··· Material for the task
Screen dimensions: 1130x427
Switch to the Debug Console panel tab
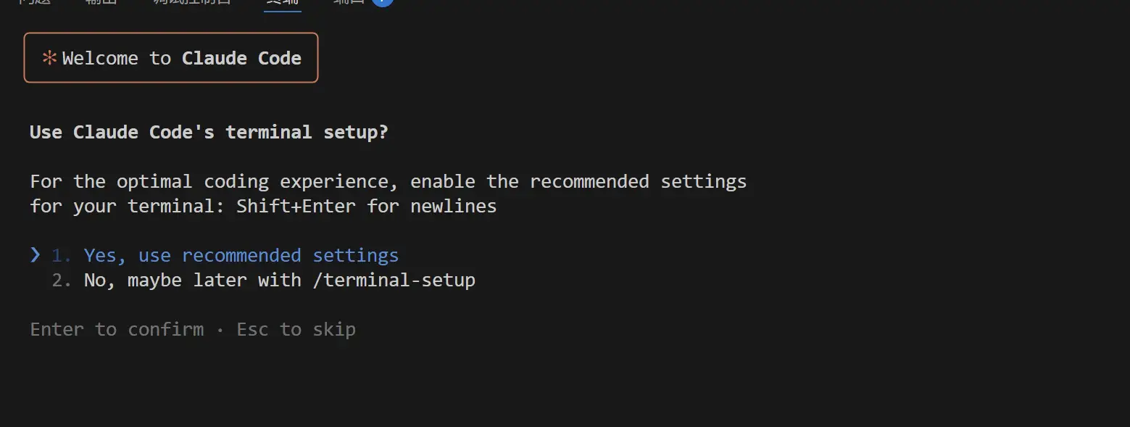coord(192,2)
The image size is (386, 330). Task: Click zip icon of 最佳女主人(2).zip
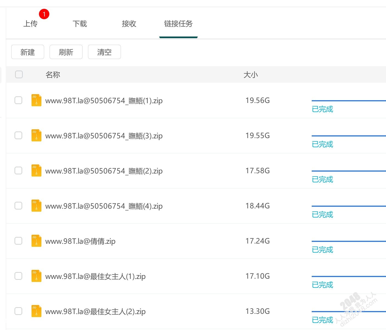(x=36, y=311)
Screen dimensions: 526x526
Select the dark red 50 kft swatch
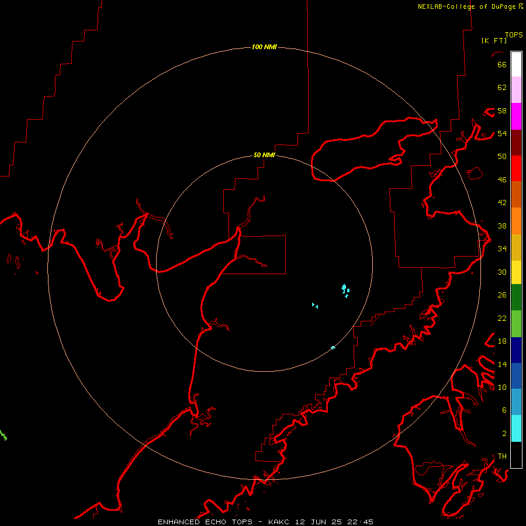click(516, 143)
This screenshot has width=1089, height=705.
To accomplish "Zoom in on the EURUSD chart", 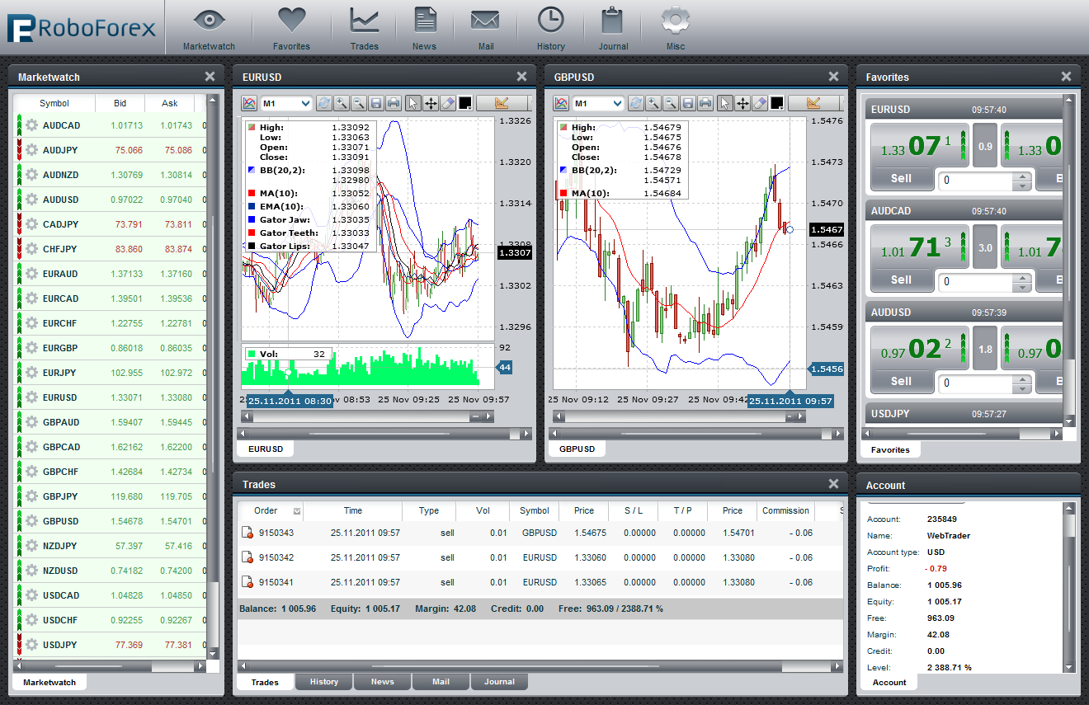I will coord(341,103).
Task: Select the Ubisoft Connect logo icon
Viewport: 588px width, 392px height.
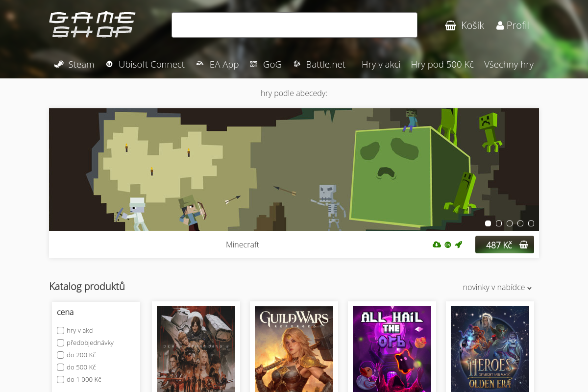Action: [109, 64]
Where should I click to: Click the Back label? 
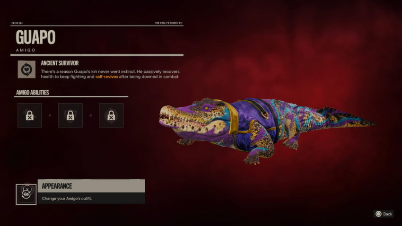388,214
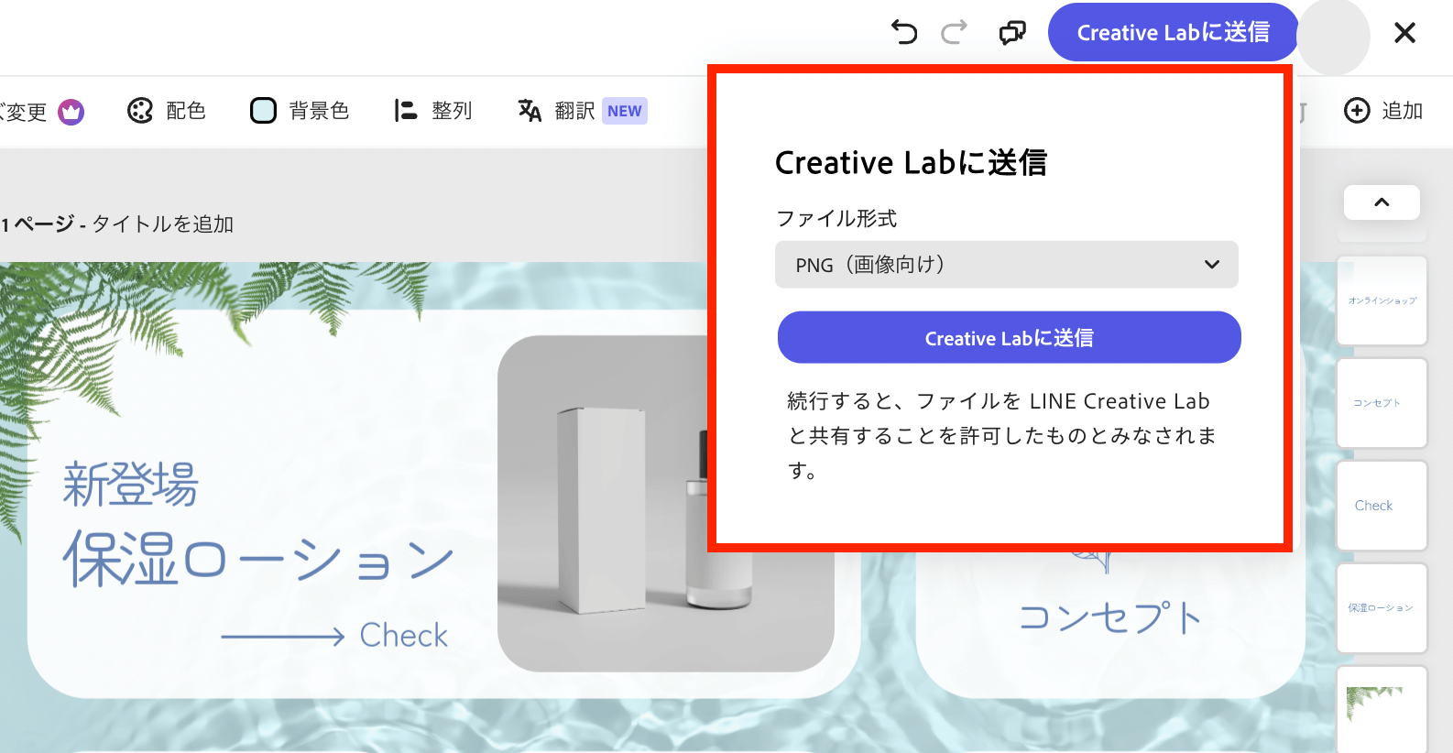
······
Exercise description:
Please restate word for word each line from the one containing "Viewport: 588px width, 392px height." to the end of the data above, without the pictures.

Answer section:
Viewport: 588px width, 392px height.
Action: [109, 64]
Where should I click to: Click the Back label? 
388,214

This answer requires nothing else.